When the pH hits the iridium-coated alumina, the steam pushes spring-loaded valves that pull on monofilament belts that are, in turn, connected to the rods that replicate the function of tendons for most of the muscles in the arm. In the case of the wrist and elbow, however, the valves are strapped directly to the prosthetic “bones” which replicates the direct attachment of muscles to the elbow and wrist in the human arm.

Goldfarb said that the Vanderbilt arm is a much more natural replacement for a lost limb than any of the competition can offer. While the Vanderbilt is not yet able to allow the wearer to swat a fly with the same gusto as he or she could with a natural arm, “[w]e can achieve 75[%] to 80% of what an arm can do. In some things, we can move arguably faster.”

“The larger joints [in the Vanderbilt] are a little bit slower” than the smaller joints, Goldfarb said, adding, however, that the hardware offered by others is even slower yet, and offers fewer degrees of motion freedom. He said that the competition does not yet offer powered wrist joints and that because “they’re so much slower, people get annoyed with them.”

The first prototype ran on condensed gas, which operates at considerably cooler temperatures than the current version generates. When the researchers switched to pH as an energy source, they found that the conversion expanded the volume of the gas by a factor of 1,000. This generated heat as high as 450° Fahrenheit and they found that the monofilaments used to lash the valves to the actuators had trouble maintaining material integrity under such heated conditions.

This prompted a change to monofilaments made of polyether-etherketone (PEEK), which Goldfarb said is stronger than spider silk, despite all the hype about the tensile properties of the latter substance.

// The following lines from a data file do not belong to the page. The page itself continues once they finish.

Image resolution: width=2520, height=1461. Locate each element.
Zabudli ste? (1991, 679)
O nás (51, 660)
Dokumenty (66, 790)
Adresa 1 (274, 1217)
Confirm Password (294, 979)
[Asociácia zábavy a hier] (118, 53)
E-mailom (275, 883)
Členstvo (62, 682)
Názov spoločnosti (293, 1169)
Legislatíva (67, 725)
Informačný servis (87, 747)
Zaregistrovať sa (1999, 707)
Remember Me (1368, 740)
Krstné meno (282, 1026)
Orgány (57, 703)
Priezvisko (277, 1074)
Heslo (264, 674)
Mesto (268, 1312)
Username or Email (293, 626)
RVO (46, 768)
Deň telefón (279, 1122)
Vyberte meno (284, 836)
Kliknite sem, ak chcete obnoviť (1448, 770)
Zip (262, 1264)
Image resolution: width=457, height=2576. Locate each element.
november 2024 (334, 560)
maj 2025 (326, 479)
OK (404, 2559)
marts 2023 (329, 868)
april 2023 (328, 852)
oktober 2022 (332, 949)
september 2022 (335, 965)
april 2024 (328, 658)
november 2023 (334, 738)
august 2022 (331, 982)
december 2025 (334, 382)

With a little more work, the team got the artificial limb’s wrists and fingers to bend and the forearm to rotate, a much more natural set of motions than currently available, Goldfarb said.

At present, the Vanderbilt arm is designed to accommodate only one pH canister, which will last for about 18 hours under ordinary use. When a full arm model comes out, the amount of room for storage of pH canisters will increase.

“Once you go into the upper arm, you almost double the space,” Goldfarb said. “What we would do is just have a larger cartridge” of perhaps 300 ml capacity, a 50% boost in capacity compared to the current canister of 200 ml. The move to a full-arm design might allow for multiple pH canisters, and in terms of engineering, should not create new dilemmas.

“It arguably gets easier, not harder” to replicate the mechanical behavior of the upper arm, Goldfarb said.

Once such an artificial arm is installed, the patient will need a neurological connection to the prosthetic in order to make use of it. Goldfarb said that neurobiologists are working on interfaces between prosthetics and the human nervous system, but this part of the task is still in preliminary stages.

The DARPA funding is part of a project known as Revolutionizing Prosthetics 2009, which Johns Hopkins University (Baltimore) is administering for DoD, and two other teams are moving forward with their designs as well. Consequently, Goldfarb cannot be certain that funding for the Vanderbilt arm will remain steady.

The agency wants a commercially viable model by 2009, hence the name of the program, and Goldfarb said that the novelty of using pH as a power source may extend the regulatory timeline for the Vanderbilt arm to beyond that date.

On the other hand, the device market is flush with cash, and Goldfarb said he is confident about the Vanderbilt arm’s prospects.

“We have made so much progress and gotten such positive feedback from the research community that I’m certain we’ll be able to keep going.”